Evgeny Nikitin, technical director of FscoreLab, will speak at the annual conference “New Directions in Analyzing Text as Data Conference (TADA 2018)”, which will be held September 21-22 in Seattle (Washington, USA). The speech will be devoted to a new methodology for measuring political ideology based on posts and user comments on social networks.

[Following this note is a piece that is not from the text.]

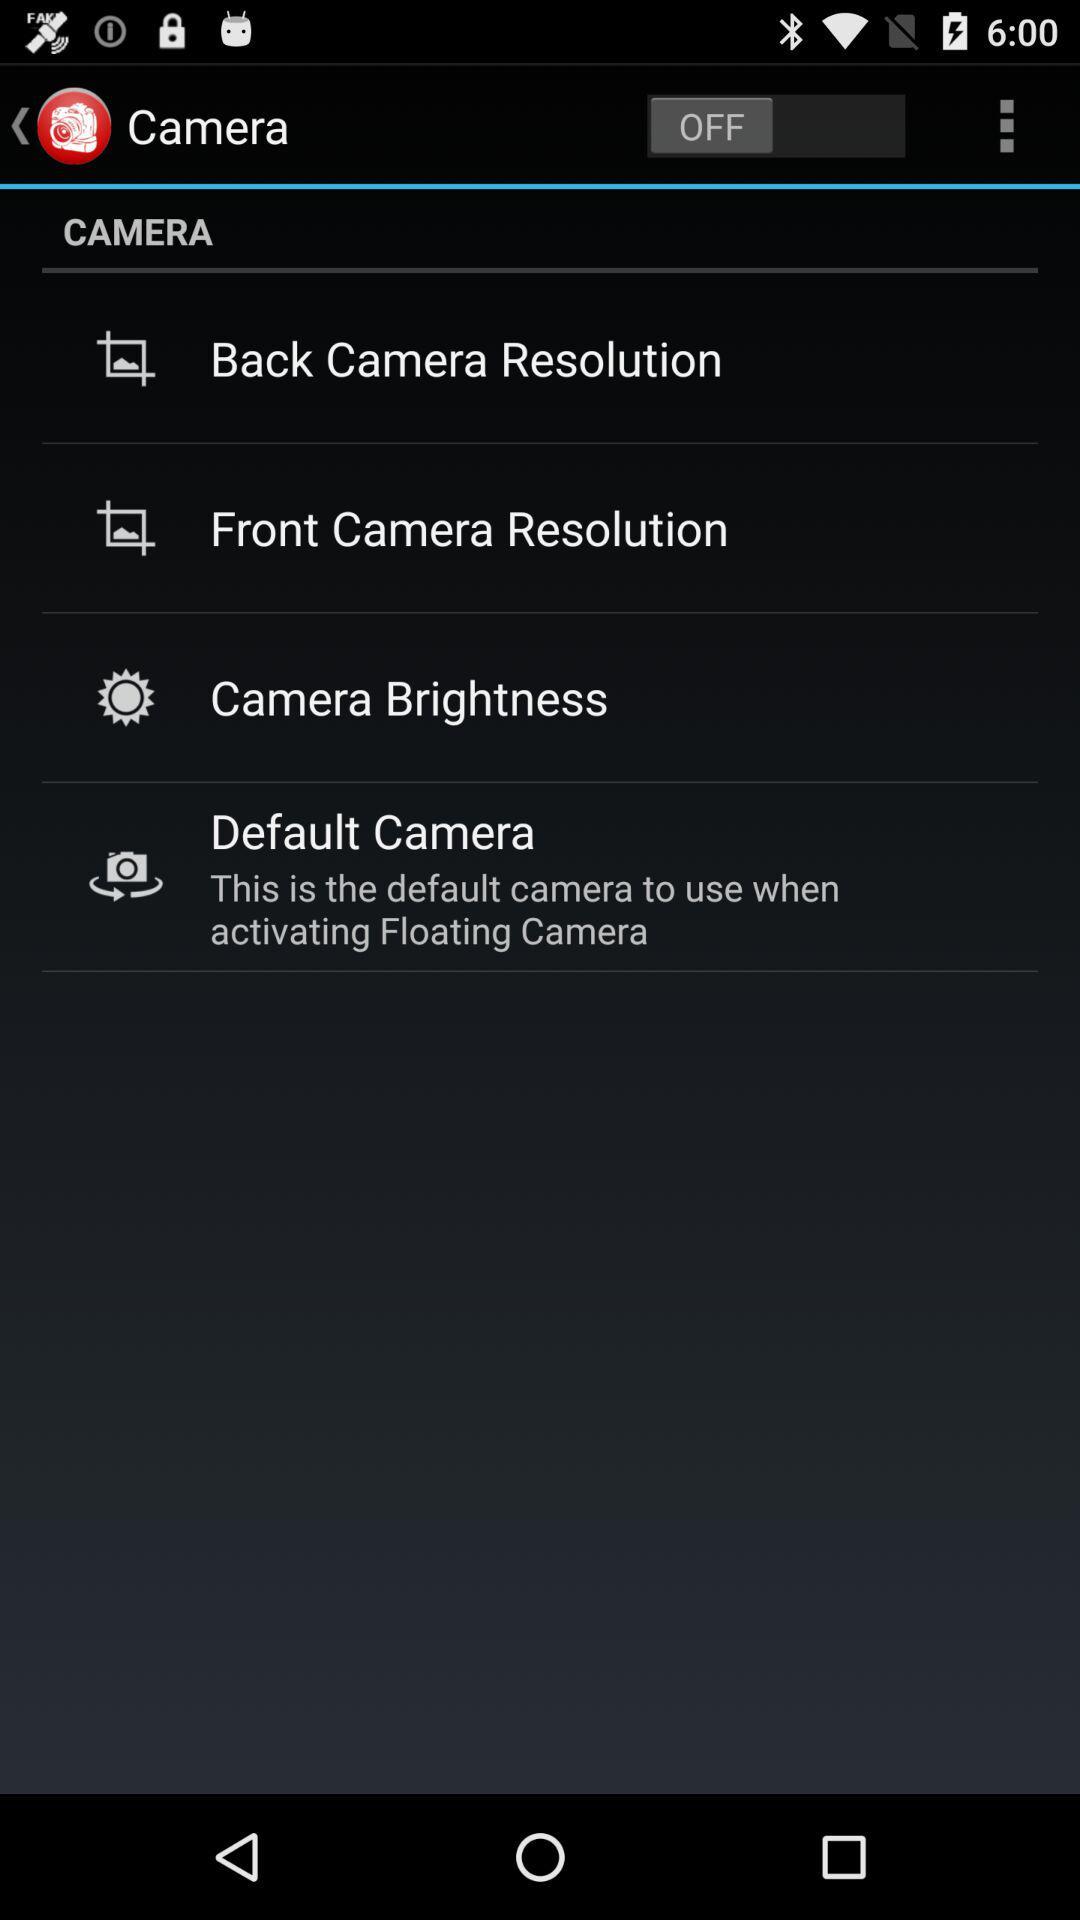 The height and width of the screenshot is (1920, 1080). I want to click on camera off/on, so click(775, 124).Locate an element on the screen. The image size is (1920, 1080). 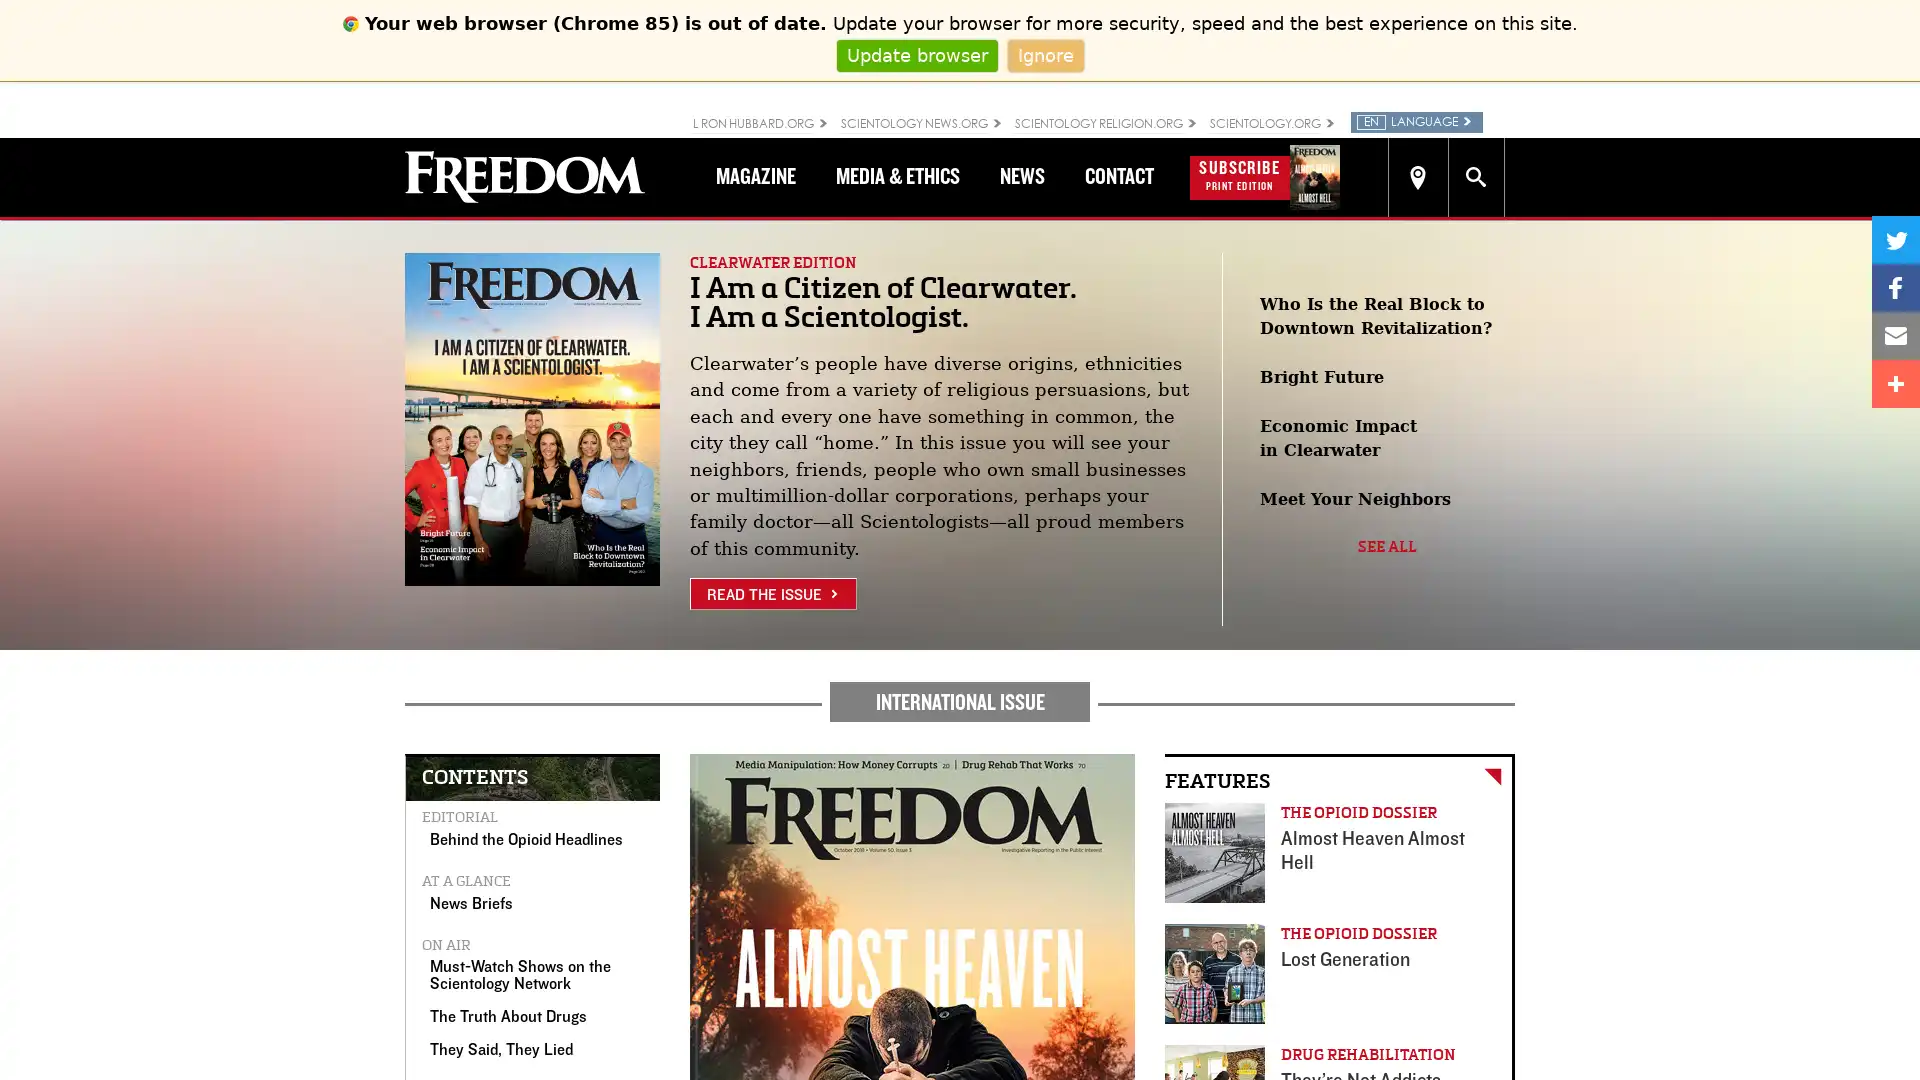
Close search form is located at coordinates (1732, 53).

RedditScore embeddings: text-based ideology estimation with Reddit data
The popularity of social media allows us the opportunity to study the dynamics of political behavior and public opinion. However, many research designs require the ability to measure the ideological content of social media posts, and on fine-grained scale. I propose a new method of text-based ideology estimation, which utilizes a large corpus of reddit comments from politically related subreddits. The motivation for the method is to train a multiclass classifier, which aims to predict which subreddit each comment was posted in. Vectors of predicted probabilities generated by this classifier are then used as document embeddings for any input texts, such as tweets. These embeddings (a) outperform many existing feature extraction methods (bag-of-words, Word2Vec, Doc2Vec) in supervised tasks, and (b) provide a simple way to obtain unsupervised ideology estimates. Moreover, these embeddings can be used for the purpose of measuring the content of documents on custom scales as only “liberal-conservative”, for example scales such as “anti-Trump-pro-Trump” or “pro-life-pro-choice”.